This week has been a tough one emotionally for me, with challenges showing up each day as I fought to maintain my balance.
Today, as my son faced his own emotional challenges I realised how much my intention to protect has hindered what I was able to model for my kids.
While this week was difficult, my kids never knew. I dealt with my emotions in private, cried in my bed, journaled, prayed, meditated and regained my balance – all without my kids seeing the journey.
I wanted to protect them from the heartache and grief of the week. Sharing how I felt about the accidents that threaten the quality of life for a young family member, only to have another accident claimed the life of a close family friend felt too heavy to share.
Then today, I realised that my son was stuck feeling sad and disappointed and didn’t know how to effectively regain his balance. While he knew that he was responsible for all of his emotions, and that “finding his happy” was critical to him finding a solution to his challenge, he didn’t know how to move from feeling stuck.
It was clear that protecting him from my own sadness has robbed him of the opportunity to see first hand how to find realignment when life seems unfair and out of his control.
To help him I had to let him in. I shared how challenging my week was. We cried together. Hugged each other. Then I shared why it was important to regain my balance, that I needed to still find creative solutions to help, that I still need to be the best mum, friend, daughter, sister and cousin I could be this week. Not perfect, but imperfectly my best and that required realignment.
Then I shared how I processed my emotions so he could find a path to do the same for himself. Kids are such fast learners and are so resilient.
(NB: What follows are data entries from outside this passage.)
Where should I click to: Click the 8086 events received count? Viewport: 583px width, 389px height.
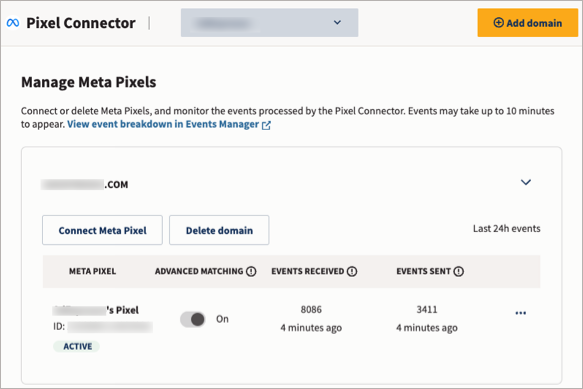311,310
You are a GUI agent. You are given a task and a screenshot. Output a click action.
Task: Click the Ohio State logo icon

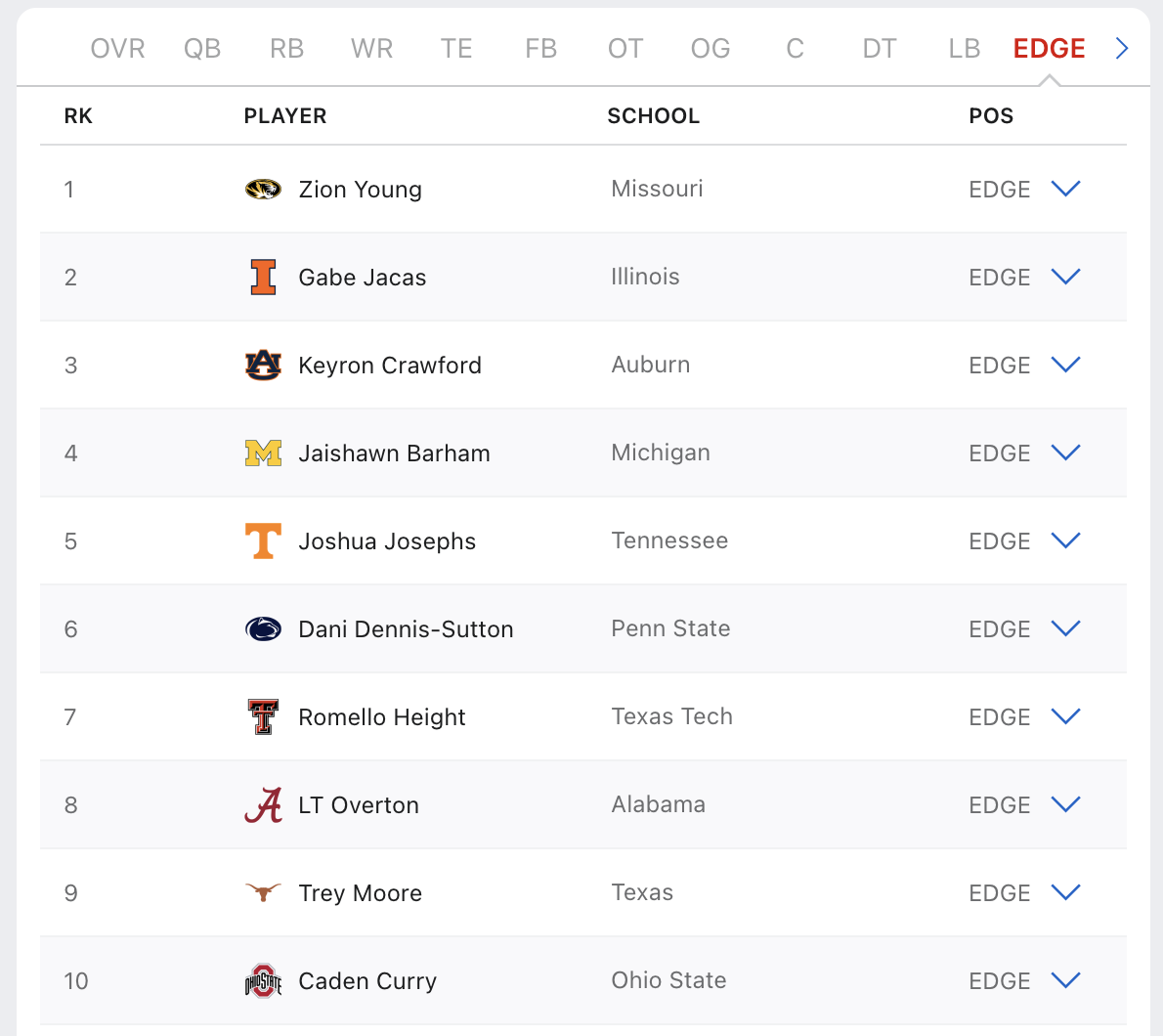[x=263, y=981]
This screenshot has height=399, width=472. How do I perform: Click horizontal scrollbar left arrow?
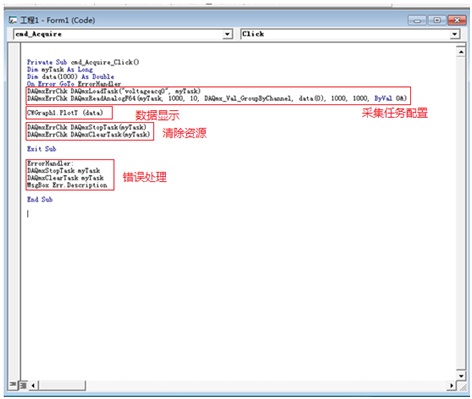coord(33,386)
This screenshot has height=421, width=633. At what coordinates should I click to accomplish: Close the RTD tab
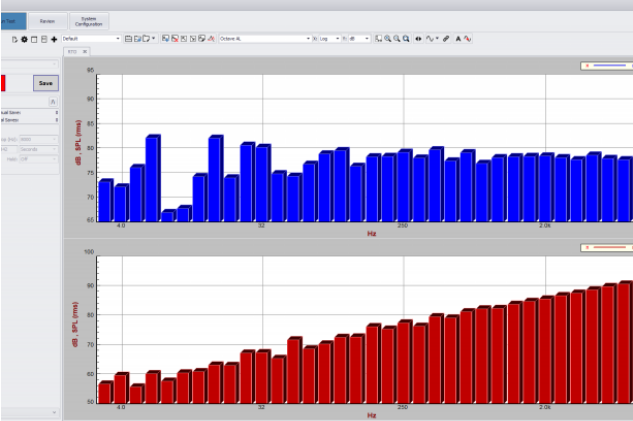point(85,51)
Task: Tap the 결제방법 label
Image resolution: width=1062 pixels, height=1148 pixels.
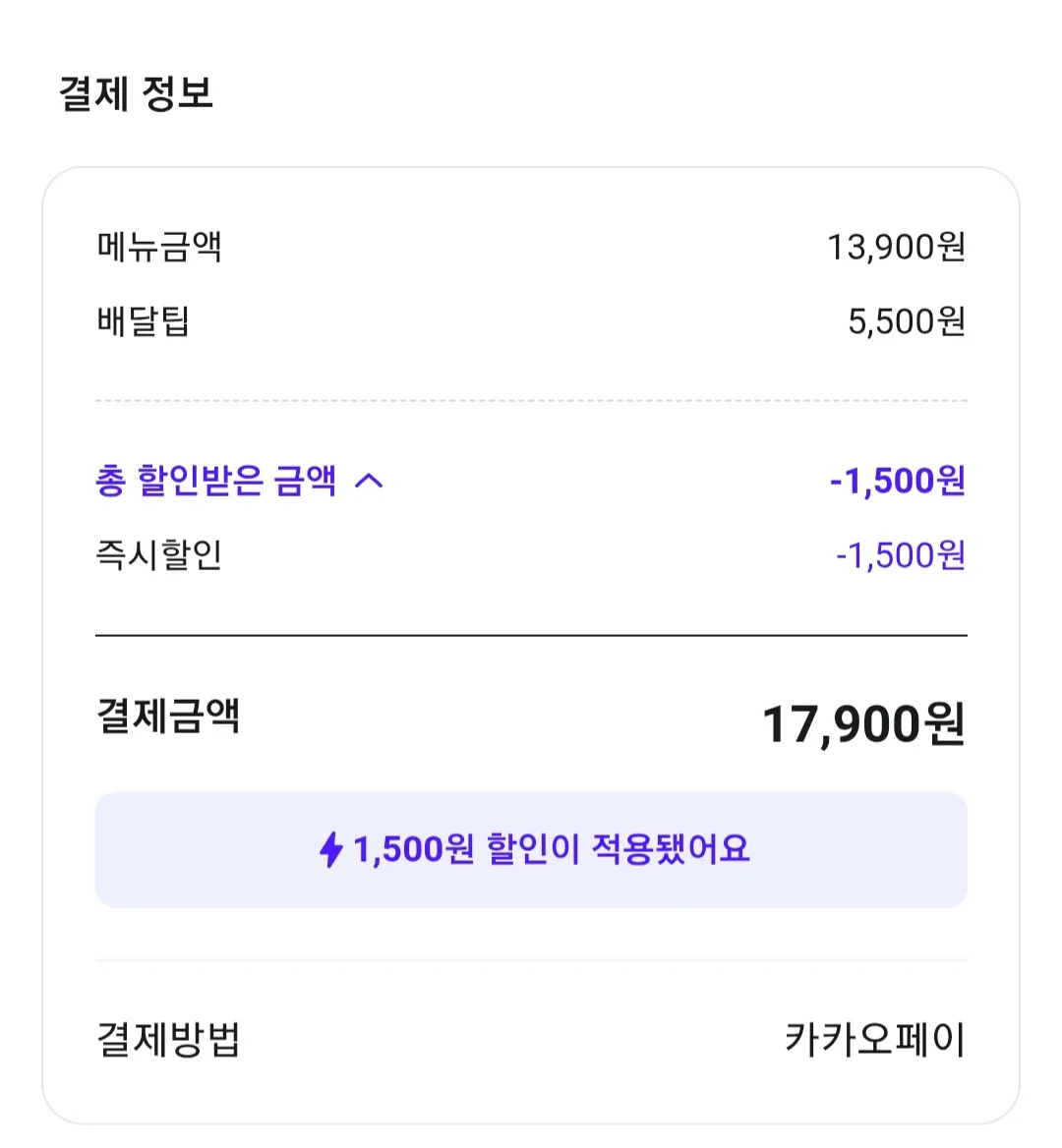Action: 168,1040
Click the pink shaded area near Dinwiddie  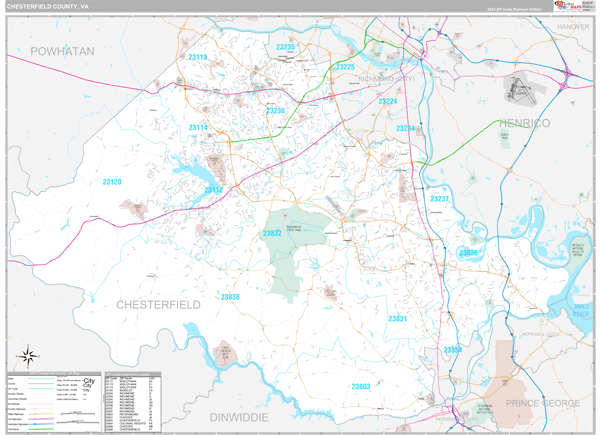tap(225, 355)

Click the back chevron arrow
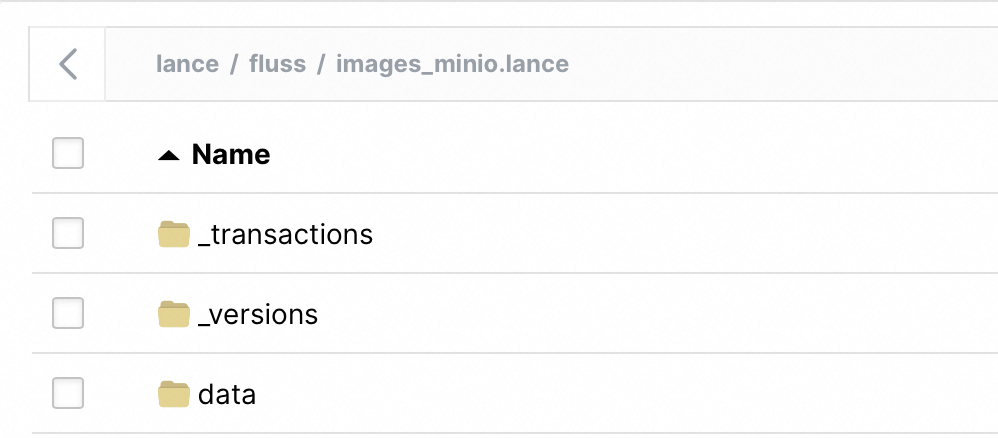pyautogui.click(x=67, y=64)
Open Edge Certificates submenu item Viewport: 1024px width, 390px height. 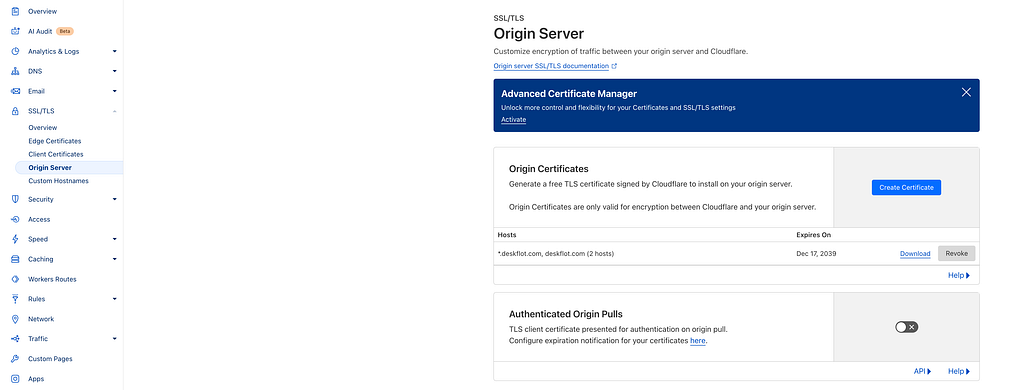(x=55, y=141)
Within minutes he was able to fully express his hurt, cry, talk about his anger and disappointment and then like magic he started to do things to feel better.
He listened to his favourite music, played a fun fame and watched funny videos. In a matter of minutes, he was back to peak state and looking for creative ways to deal with his challenge.
Today was a reminder, all of life is important, the good, bad, ugly and the gut reaching moments. Our kids will experience them all, no matter how much we want to protect them. The best thing we can do is model for them how to face all of it and THRIVE. This is the way they learn how to go beyond just surviving life ups and downs.